#### ACTIVITY 1
Please list every organization or institution named in the news report below about a woman found not criminally responsible in a Toronto stabbing.
#### ACTIVITY 2
Decide whether each statement agrees with the news report below about the Toronto drug store stabbing. Answer yes or no, and quote the words from the report that settle it.
(a) Bisesar was ordered to stay in the secure wing of the Centre for Addiction and Mental Health.
(b) The board has already released the reasons for its decision.
(c) Bisesar's trial lasted one day.
#### ACTIVITY 3
Pick up the news report below about the Toronto drug store stabbing at the point where it ends, and keep writing it.

#### SOURCE DOCUMENT
:::
TORONTO — A woman found not criminally responsible for stabbing a stranger to death in a Toronto drug store has been ordered detained at a mental health hospital, but may be allowed to live in the community.
The Ontario Review Board ordered Rohinie Bisesar to remain in the secure wing of the Centre for Addiction and Mental Health, in a disposition released earlier this week.
The board, which decides if and how not criminally responsible patients should be detained, ordered the mental health hospital to create a program for Bisesar, who killed Rosemarie Junor, 28, on Dec. 11, 2015 in a Shoppers Drug Mart in downtown Toronto.
The board said the person in charge of the hospital may permit Bisesar "to live in the community in supervised accommodation approved by the person in charge."
She also may be allowed to leave the hospital with staff or indirectly supervised, at the discretion of the hospital, the board said.
The reasons for the board's decision will be released in the coming weeks.
Bisesar, 45, was found not criminally responsible in a one-day trial on Nov. 6, 2018. A psychiatrist testified she was in the throes of a psychotic breakdown with untreated schizophrenia when she walked into the store and stabbed Junor.
:::
#### DATA LISTING
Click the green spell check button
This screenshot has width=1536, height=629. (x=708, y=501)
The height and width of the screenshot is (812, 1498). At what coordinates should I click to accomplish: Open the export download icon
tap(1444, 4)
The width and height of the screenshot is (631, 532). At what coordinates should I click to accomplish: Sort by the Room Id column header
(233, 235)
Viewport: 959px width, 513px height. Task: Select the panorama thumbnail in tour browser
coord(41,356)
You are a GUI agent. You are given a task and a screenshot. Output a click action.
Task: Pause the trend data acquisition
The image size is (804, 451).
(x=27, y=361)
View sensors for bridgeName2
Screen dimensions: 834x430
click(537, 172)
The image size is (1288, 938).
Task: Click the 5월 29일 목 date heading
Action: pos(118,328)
:::
#### RESPONSE 1
- Ontario Review Board
- Centre for Addiction and Mental Health
- Shoppers Drug Mart

#### RESPONSE 2
(a) Yes: "ordered Rohinie Bisesar to remain in the secure wing of the Centre for Addiction and Mental Health"
(b) No: "The reasons for the board's decision will be released in the coming weeks."
(c) Yes: "was found not criminally responsible in a one-day trial on Nov. 6, 2018"

#### RESPONSE 3
Court heard Bisesar walked directly to Junor and stabbed her in the heart with a small knife.
Bisesar lived with severe hallucinations and delusions at the time that manifested as a voice commanding her to harm someone. She refused treatment for years while in custody at the mental health hospital and only became fit to stand trial in April 2018.
Last year, the review board denied Bisesar community visits except to receive psychotherapy. The board noted her schizophrenia was nearly in complete remission and had made good progress.
But the board said she lacked insight into the homicide and remained a threat to the community. It said Bisesar blamed the homicide on her illness and considered herself a victim of schizophrenia.